Creating a Taxa Barplot for Two Separate Sets of Rep-Seqs?


(Ellen) #1

Having trouble finding an answer out there about this but I imagine there is a way to do this that is probably relatively easy and that I’m just not thinking of!

I have two separate sets of sequences performed on two separate MiSeq runs. I have created taxa barplots for both when I originally got the seequences in (so did all the demux, dada2, etc. etc.). However, now we want to be able to compare the taxonomic composition across both these sets. Would I have to re-run everything or is there anyway to just combine them up?

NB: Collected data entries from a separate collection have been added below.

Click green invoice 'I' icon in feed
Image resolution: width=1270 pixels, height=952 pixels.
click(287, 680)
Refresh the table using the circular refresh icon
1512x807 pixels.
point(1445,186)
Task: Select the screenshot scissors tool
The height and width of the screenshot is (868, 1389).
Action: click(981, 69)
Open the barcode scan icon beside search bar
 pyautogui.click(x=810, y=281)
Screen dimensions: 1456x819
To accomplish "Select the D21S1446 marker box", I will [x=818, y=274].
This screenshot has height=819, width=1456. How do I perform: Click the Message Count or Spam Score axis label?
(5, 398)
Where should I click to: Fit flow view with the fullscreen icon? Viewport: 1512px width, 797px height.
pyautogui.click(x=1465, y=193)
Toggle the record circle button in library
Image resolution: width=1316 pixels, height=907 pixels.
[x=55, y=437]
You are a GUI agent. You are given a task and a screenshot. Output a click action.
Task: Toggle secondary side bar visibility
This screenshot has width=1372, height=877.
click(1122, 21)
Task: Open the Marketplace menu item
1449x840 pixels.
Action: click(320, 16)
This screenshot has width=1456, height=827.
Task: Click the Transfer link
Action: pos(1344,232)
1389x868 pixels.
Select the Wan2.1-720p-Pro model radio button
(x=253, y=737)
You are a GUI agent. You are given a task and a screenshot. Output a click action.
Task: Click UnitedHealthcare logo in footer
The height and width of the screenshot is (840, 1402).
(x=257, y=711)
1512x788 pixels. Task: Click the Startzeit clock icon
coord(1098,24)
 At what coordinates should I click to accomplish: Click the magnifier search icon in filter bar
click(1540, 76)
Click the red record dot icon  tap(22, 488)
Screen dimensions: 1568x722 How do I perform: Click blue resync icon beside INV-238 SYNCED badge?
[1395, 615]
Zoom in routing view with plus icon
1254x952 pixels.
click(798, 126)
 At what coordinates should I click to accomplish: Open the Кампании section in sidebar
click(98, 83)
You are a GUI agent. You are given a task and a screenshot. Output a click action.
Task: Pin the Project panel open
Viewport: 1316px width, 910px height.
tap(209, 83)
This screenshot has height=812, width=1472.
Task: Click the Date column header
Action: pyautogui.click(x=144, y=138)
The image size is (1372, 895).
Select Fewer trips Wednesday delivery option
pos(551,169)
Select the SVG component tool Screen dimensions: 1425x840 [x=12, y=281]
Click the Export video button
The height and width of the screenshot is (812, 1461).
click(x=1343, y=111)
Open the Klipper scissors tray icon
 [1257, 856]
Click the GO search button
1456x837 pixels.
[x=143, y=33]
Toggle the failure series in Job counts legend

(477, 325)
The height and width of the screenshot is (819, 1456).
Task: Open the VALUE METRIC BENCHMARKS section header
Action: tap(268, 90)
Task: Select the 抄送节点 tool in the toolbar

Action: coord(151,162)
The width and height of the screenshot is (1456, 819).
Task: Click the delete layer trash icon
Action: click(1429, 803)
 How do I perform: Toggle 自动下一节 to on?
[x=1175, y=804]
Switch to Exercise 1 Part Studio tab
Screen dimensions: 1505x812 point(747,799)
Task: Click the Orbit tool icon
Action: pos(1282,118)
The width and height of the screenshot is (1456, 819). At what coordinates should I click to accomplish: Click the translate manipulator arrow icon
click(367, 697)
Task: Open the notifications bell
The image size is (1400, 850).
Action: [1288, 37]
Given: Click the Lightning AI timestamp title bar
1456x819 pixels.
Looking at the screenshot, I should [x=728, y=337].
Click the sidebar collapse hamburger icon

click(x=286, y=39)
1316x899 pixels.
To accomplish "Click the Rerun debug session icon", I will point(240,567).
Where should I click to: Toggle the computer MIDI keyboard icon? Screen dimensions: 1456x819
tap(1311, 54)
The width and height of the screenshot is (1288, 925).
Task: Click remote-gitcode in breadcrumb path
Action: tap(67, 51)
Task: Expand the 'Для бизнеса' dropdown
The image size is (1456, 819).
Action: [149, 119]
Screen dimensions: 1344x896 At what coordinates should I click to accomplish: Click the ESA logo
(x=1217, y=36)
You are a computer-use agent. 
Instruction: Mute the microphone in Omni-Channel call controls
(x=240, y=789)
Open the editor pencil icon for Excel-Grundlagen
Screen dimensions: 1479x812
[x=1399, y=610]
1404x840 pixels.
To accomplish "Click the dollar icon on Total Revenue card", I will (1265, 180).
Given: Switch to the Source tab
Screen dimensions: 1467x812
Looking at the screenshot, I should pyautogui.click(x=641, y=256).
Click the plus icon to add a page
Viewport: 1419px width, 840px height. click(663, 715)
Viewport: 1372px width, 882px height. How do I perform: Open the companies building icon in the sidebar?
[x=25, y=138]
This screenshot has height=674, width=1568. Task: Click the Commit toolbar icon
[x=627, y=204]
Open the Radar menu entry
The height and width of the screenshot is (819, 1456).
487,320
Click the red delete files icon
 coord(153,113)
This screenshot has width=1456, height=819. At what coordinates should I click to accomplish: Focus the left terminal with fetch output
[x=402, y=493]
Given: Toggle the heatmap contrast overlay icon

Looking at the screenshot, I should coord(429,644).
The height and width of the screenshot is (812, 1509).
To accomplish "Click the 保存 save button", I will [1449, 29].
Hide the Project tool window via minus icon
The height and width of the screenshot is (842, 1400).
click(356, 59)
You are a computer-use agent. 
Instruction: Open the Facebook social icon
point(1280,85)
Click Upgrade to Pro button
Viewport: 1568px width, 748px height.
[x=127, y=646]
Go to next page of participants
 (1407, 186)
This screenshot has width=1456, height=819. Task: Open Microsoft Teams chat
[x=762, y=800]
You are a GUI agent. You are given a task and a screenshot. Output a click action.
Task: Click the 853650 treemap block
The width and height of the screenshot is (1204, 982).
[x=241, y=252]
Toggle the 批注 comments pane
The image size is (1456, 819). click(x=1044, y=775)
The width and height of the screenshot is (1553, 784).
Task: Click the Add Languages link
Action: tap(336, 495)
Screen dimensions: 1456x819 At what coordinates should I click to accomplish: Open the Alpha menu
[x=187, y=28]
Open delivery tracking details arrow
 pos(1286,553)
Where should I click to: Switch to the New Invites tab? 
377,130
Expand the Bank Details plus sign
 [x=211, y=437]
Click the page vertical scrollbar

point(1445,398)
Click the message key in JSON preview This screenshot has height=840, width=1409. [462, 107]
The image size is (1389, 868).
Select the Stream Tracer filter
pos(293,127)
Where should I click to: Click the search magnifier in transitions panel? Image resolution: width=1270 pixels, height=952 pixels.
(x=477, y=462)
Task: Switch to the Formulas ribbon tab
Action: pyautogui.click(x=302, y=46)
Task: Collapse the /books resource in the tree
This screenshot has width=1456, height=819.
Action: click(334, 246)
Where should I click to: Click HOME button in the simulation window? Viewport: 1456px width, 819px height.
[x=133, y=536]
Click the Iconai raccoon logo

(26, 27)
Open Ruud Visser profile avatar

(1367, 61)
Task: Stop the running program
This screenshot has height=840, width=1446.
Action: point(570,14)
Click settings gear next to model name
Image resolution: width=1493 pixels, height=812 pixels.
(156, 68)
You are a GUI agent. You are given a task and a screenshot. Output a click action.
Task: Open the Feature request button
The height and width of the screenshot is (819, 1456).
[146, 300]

I had previously been told that a seaparate dada2 run needs to be performed for each different sequencing run. Is that true? And if so how would I get one rep-seqs file from two different runs?


(Justine) #2

Hi @Ellenphant,

You can use qiime feature-table merge-table and combine the two. Check out the Fecal Microbiome tutorial, which does some meta analysis.

My three caveats

  1. The way chimera slaying is handled in DADA2 could mean that you get different chimeras for each run. It’s fine, it’s just worth noting.
  2. You will have to re-calculate beta diversity, since this is dependent on the interaction between the set of samples. I would check qiime diversity beta-diversity to see if there’s a way you can calculate it over only the intersection between the merged samples, and then merge the tables, but Im not sure.
  3. If you used MD5 theres a small but non-zero possibility that two sequences might have gotten the same identifier. It may be worth checking your ref-seq file if you’re getting super weird results.

Best,
Justine

PS, I love your user name :elephant:.


(Nicholas Bokulich) #3

HI @Ellenphant,
Just to add my 2 cents to @jwdebelius exquisite advice:

Make sure that the runs you are merging really do overlap entirely. By this I mean that both runs used the exact same primer set and that:

  1. Single-end reads are trimmed to the same length in both runs
  2. Paired-end reads overlap enough to successfully join at approximately the same rate in both runs (check your dada2 stats to make sure). You do not need to trim at the same length, since the reads are joining to yield full amplicons, anyway, but I like to trim at the same length anyway if I can out of paranoia that different trimming lengths could cryptically impact joining between runs.

(Ellen) #4

Hi justine

Thanks so much this worked great!

Just for future reference when I have more separate runs to combine (really sad for the workflow but is safer for the budget!), does the qiime feature-table merge-table command work to combine more than two tables? Or would I just have to do this command repeatedly until I only am left with one table?


(Nicholas Bokulich) #5

Yes! You can merge multiple tables and multiple sequences in a single command — just use the tables or data input multiple times like so:

  qiime feature-table merge \
    --i-tables run1/table.qza \
    --i-tables run2/table.qza \
    --i-tables run3/table.qza \
    --p-overlap-method sum \
    --o-merged-table giant-merged-table.qza

  qiime feature-table merge-seqs \
    --i-data run1/rep-seqs.qza \
    --i-data run2/rep-seqs.qza \
    --i-data run3/rep-seqs.qza \
    --o-merged-data giant-merged-rep-seqs.qza